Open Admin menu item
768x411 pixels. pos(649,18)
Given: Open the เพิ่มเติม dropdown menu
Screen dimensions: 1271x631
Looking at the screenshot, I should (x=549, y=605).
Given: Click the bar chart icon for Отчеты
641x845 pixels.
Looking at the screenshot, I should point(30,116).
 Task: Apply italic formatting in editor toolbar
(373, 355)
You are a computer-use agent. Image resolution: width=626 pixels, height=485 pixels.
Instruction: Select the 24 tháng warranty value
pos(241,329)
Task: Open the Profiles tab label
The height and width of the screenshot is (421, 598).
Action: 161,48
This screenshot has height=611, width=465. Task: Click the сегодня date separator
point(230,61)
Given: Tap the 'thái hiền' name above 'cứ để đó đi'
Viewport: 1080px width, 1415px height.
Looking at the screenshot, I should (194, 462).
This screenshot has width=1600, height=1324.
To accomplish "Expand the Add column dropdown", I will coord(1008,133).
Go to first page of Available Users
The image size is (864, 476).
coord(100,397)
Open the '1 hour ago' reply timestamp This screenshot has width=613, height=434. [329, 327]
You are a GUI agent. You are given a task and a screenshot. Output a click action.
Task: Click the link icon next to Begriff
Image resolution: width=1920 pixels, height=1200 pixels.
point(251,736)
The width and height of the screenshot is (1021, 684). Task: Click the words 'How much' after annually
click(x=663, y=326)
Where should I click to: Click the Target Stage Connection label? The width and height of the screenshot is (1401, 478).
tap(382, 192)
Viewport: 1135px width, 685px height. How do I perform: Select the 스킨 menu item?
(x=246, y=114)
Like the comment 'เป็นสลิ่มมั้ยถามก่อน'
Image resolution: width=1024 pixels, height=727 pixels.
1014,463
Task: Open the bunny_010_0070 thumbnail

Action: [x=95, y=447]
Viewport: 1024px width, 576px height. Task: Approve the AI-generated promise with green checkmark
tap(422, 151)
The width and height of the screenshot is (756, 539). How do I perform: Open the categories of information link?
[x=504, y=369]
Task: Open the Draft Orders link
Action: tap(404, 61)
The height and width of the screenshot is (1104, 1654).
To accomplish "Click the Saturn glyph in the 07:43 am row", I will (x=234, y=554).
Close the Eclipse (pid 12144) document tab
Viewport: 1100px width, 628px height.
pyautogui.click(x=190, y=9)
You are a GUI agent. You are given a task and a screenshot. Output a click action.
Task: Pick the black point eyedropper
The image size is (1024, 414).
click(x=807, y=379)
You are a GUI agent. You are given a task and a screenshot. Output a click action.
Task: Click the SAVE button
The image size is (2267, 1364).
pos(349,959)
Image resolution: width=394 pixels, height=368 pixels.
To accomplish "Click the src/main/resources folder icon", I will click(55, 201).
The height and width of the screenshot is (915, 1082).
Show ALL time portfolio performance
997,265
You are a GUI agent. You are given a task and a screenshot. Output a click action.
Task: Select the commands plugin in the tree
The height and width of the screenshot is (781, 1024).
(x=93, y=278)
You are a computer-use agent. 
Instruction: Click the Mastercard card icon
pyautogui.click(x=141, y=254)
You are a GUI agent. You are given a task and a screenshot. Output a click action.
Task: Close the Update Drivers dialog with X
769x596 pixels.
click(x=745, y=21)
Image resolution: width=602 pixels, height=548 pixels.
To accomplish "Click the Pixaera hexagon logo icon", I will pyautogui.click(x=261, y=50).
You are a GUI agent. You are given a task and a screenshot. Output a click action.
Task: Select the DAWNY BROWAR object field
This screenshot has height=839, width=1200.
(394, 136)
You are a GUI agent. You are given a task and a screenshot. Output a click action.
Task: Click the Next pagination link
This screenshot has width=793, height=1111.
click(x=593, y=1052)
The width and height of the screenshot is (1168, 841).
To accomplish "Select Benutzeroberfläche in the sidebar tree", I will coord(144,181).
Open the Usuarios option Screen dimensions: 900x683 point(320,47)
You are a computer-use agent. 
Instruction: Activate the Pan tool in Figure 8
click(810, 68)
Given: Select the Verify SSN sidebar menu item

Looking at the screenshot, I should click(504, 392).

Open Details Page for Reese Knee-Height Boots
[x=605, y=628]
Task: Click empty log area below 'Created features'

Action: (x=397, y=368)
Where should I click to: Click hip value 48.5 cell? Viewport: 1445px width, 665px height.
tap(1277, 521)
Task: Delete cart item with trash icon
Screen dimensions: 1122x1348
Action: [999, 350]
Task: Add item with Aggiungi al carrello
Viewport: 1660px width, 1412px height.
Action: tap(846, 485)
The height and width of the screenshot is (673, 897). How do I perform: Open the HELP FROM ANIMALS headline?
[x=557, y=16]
☆ ☆ ☆ ☆ ☆ ☆ ☆
* [WHAT IS BEING ASKED]: Copy every line of the data above in which the string "will" appears.

* [PROBLEM SOLUTION]:
To accomplish "Expand the Add column dropdown", I will coord(1008,133).
To accomplish "Click the Saturn glyph in the 07:43 am row", I will (x=234, y=554).
To accomplish "Click the src/main/resources folder icon", I will click(55, 201).
To accomplish "Click the Pixaera hexagon logo icon", I will pyautogui.click(x=261, y=50).
To accomplish "Select Benutzeroberfläche in the sidebar tree", I will coord(144,181).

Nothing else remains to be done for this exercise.